Défi => Relevez chaque personne que le texte sur Pilate désigne par son nom propre, sans compter les titres comme « le Christ » ou « le Roi des Juifs ». Citez chaque nom une seule fois.

Texte fourni =>

# # # # #

Lorsqu'il fut dit que Jésus se faisait appeler le Christ, le Roi des
Juifs, Pilate sembla pensif. Il alla de la terrasse dans la salle du tribunal
qui y était attenante, jeta en passant un regard attentif sur Jésus, et ordonna
aux gardes de le lui amener dans la salle. Pilate était un païen superstitieux,
d'un esprit mobile et facile à troubler ; il avait ouï parler vaguement des
enfants de ses dieux qui avaient vécu sur la terré ; il n'ignorait pas non plus
que les prophètes des Juifs leur avaient annoncé depuis longtemps un oint du
Seigneur, un Roi libérateur et Rédempteur, et que beaucoup de Juifs
l'attendaient. Il savait aussi que des rois de l'Orient étaient venus vers le
vieil Hérode, pour rendre hommage à un roi nouveau-né des Juifs, et qu'Hérode,
à cette occasion, avait fait égorger un grand nombre d'enfants. Il avait bien
ouï parler de ces traditions sur un Messie et un Roi des Juifs ; mais il n'y
croyait pas, en païen qu'il était, et, s'il avait cherché à s'en rendre compte,
il se serait figuré, comme les Juifs instruits d'alors et les Hérodiens, un roi
puissant et victorieux. Il lui parut d'autant plus ridicule qu'on accusât cet homme
qui paraissait devant lui dans un tel état d'abaissement et de souffrance, de
s'être donné pour ce Messie et ce Roi. Mais les ennemis de Jésus avant présenté
ceci comme une attaque aux droits de l'empereur, il fit amener le Sauveur
devant lui pour l'interroger.

# # # # #

Informations affichées =>
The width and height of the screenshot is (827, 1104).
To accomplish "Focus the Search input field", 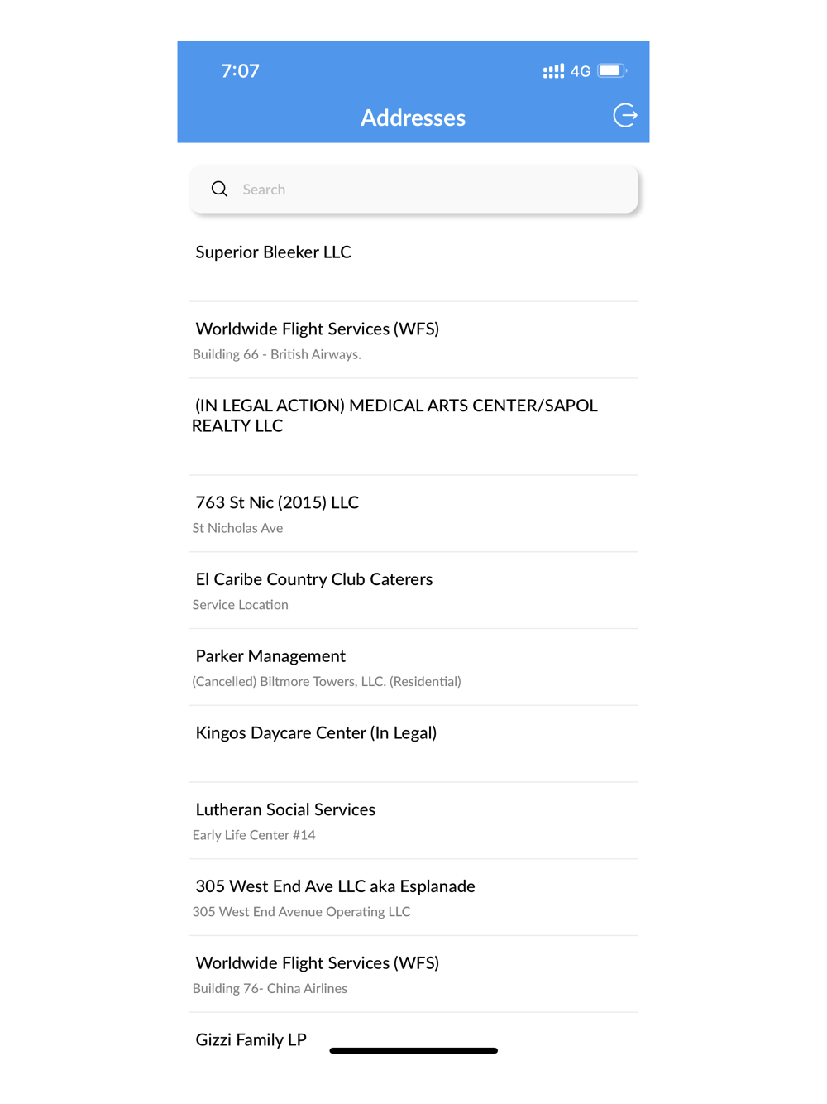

# # # # #

Solution => Jésus, Pilate, Hérode